Let us consider a finite hypothesis set $H$. We want the generalization error to be less than some $\epsilon$, so we will take a consistent hypothesis $h \in H$, and bound the probability that its error is more than $\epsilon$, i.e., we are calculating the probability that there exists some $h \in H$, such that $h$ is consistent and its generalization error is more than $\epsilon$. This is simply the union of all $h \in H$ such that it follows the said constraints. By the union bound, this probability will be less than the sum of the individual probabilities i.e.,

\[\sum_{h\in H}Pr[\hat{R}(h)=0 \wedge R(h) > \epsilon]\]

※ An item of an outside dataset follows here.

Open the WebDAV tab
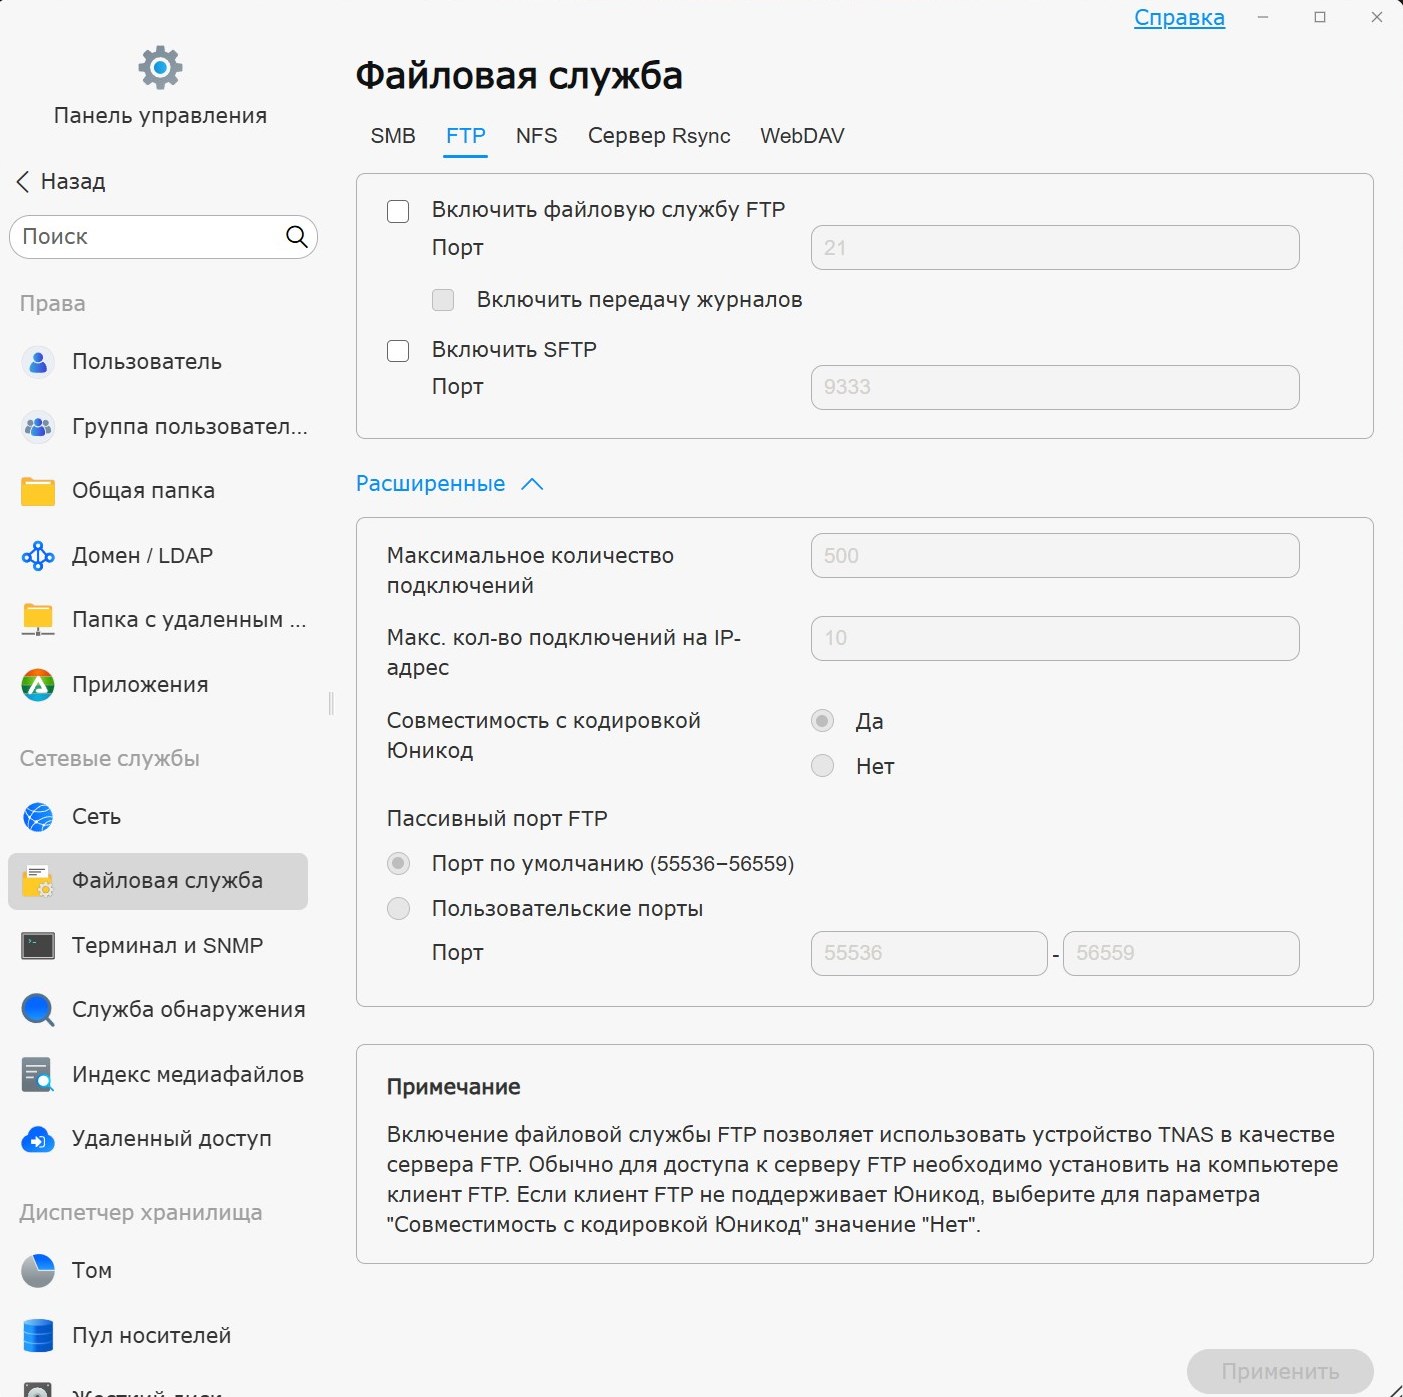1403x1397 pixels. pyautogui.click(x=802, y=136)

From the definition of conditional probability, we can write

\[Pr(A \cap B) = Pr(A|B)Pr(B) \leq Pr(A|B)\]

which bounds the required probability $P$ as

\[P \leq \sum_{h\in H} Pr[\hat{R}(h) =0| R(h) > \epsilon]\]

The condition says that the expectation of error of $h$ on any sample is at least $\epsilon$, so it would correctly classify a sample with probability at most $1-\epsilon$. Hence, to correctly classify $m$ training samples with $\vert H\vert$ hypotheses, the total probability is given as

\[P \leq |H|(1-\epsilon)^m \leq |H|\exp(-m\epsilon)\]

On setting the RHS of the inequality to $\delta$, we obtain the generalization bound of the finite, consistent hypothesis class as

\[R(h_S) \leq \frac{1}{m}\left( \log |H| + \log \frac{1}{\delta} \right)\]

As expected, the generalization error decreases with a larger training set. However, to arrive at a consistent algorithm, we may have to increase the size of the hypothesis class, which results in an increase in generalization error.

Inconsistent hypothesis

In practical scenarios, it is very restrictive to always require a consistent hypothesis class to bound the generalization error. In this section, we look at a more general case where empirical error is non-zero. For this derivation, we use the Hoeffding’s inequality which provides an upper bound on the probability that the mean of independent variables in an interval $[0,1]$ deviates from its expected value by more than a certain amount.

\[P(\bar{X} - \mathbb{E}\bar{X} \geq t) \leq \exp(-2nt^2)\]

If we take the errors as the random variable, their mean is the empirical error and the expectation is the generalization error. We can then get an upper bound for the generalization error of a single hypothesis $h$ as

\[R(h) \leq \hat{R}(h) + \sqrt{\frac{\log \frac{2}{\delta}}{2m}}\]

However, this is still not the general case since the hypothesis $h$ returned by the learning algorithm is not fixed. Similar to the consistent case, we will try to obtain an upper bound on the generalization error for an inconsistent (but finite) hypothesis, i.e., we need to compute the probability that there exists some hypothesis $h \in H$ such that the generalization error of $h$ differs from its empirical error by a value greater than $\epsilon$. Again, using the union bound, we get

\[P \leq \sum_{h \in H}Pr[|\hat{R}(h)-R(h)|>\epsilon]\]

Using the Hoeffdieng’s inequality, this becomes

\[P \leq 2|H|\exp(-2m\epsilon^2)\]

Now equating the RHS with $\delta$, we can arrive at the result

\[R(h) \leq \hat{R}(h) + \sqrt{\frac{\log |H| + \log \frac{2}{\delta}}{2m}}\]

Here it is interesting to note that for a fixed $\vert H\vert$, to attain the same guarantee as in the consistent case, a quadratically larger labeled sample is required. Let us now analyze the role of the size of hypothesis class. If we have a smaller $H$, the second term is reduced but the empirical error may increase, and vice versa. However, for the same empirical error, it is always better to go with the smaller hypothesis class, i.e., the famous Occam’s Razor principle.

In this article, we looked at some generalization bounds in case of a finite hypothesis, using the PAC learning framework. In the next part, I will discuss some measures for infinite hypotheses, namely the Rademacher complexity, growth function, and the VC dimension.

This blog post is loosely based on notes made from Chapter 2 “The PAC Learning Framework” of Foundations of Machine Learning.